WORK REQUIRED> Reproduce the listing below exactly, except for its pictures.

DATASET>
● ● ● ●
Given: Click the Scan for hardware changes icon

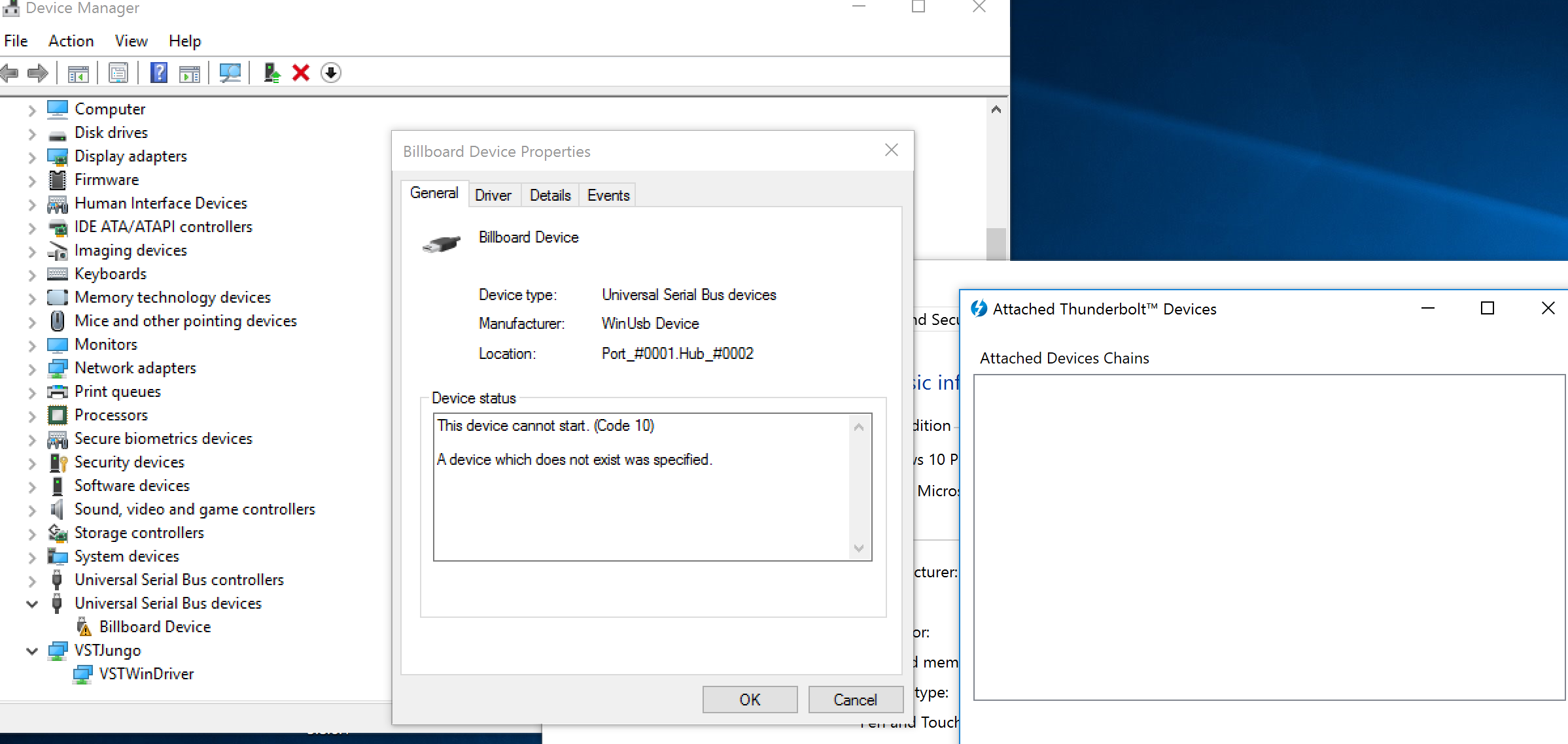Looking at the screenshot, I should pyautogui.click(x=230, y=73).
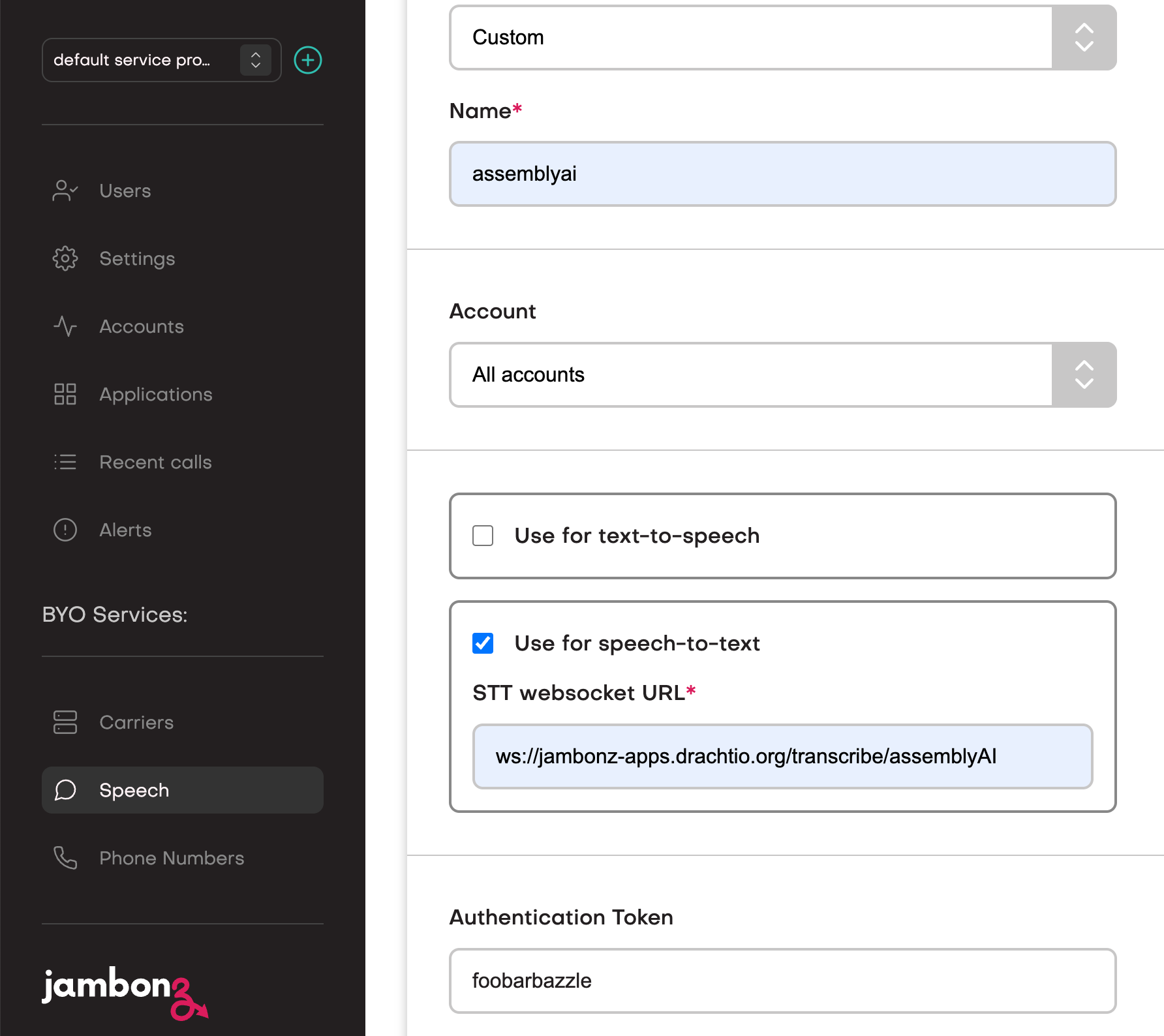Expand the All accounts dropdown
Image resolution: width=1164 pixels, height=1036 pixels.
pos(1083,374)
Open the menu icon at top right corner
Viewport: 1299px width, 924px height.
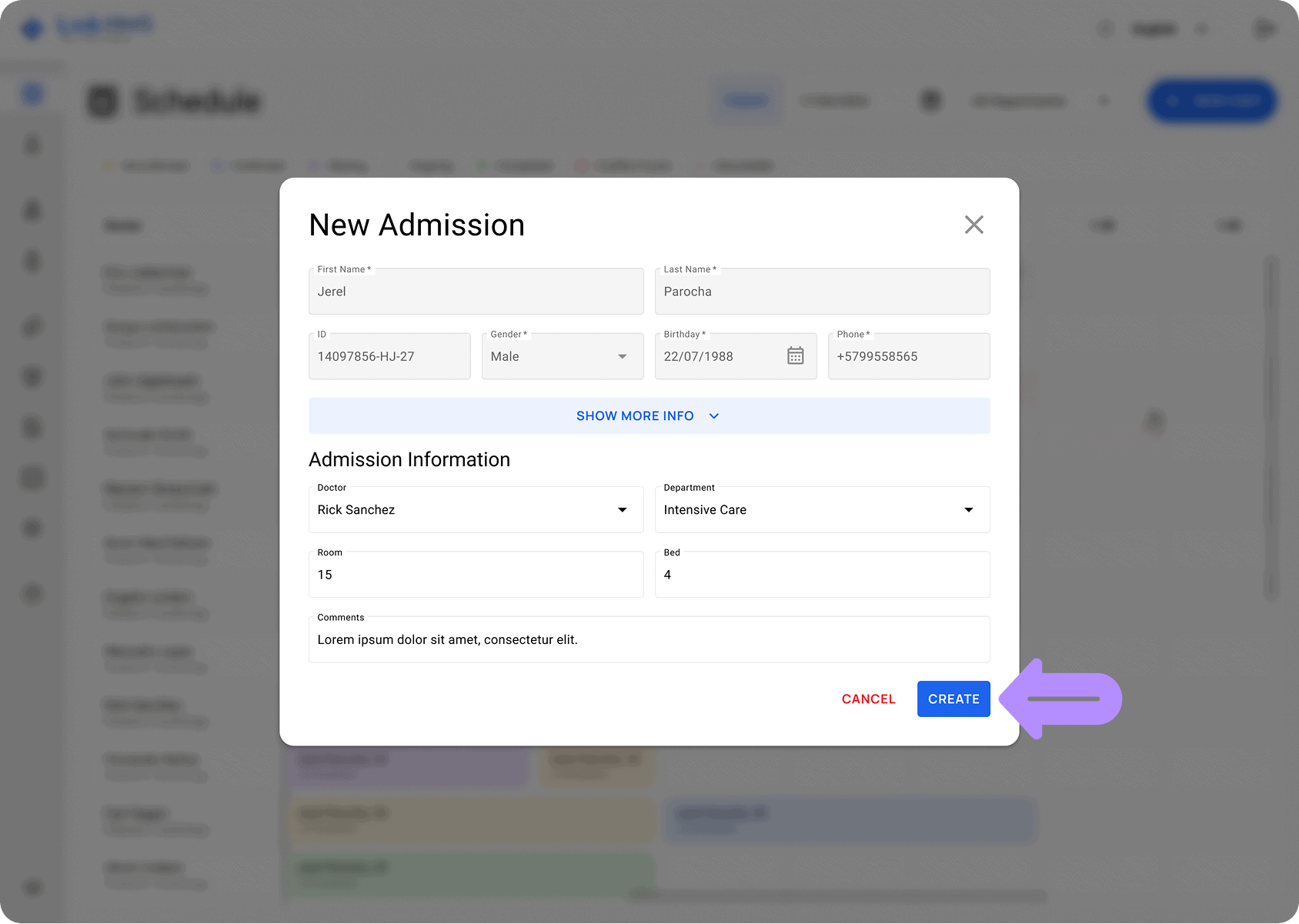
● ● ● ●
RESULT FOR THIS EXERCISE>
Given: Click the Scan for hardware changes icon

Looking at the screenshot, I should pyautogui.click(x=230, y=73).
Expand the All accounts dropdown
Image resolution: width=1164 pixels, height=1036 pixels.
pos(1083,374)
Open the menu icon at top right corner
Viewport: 1299px width, 924px height.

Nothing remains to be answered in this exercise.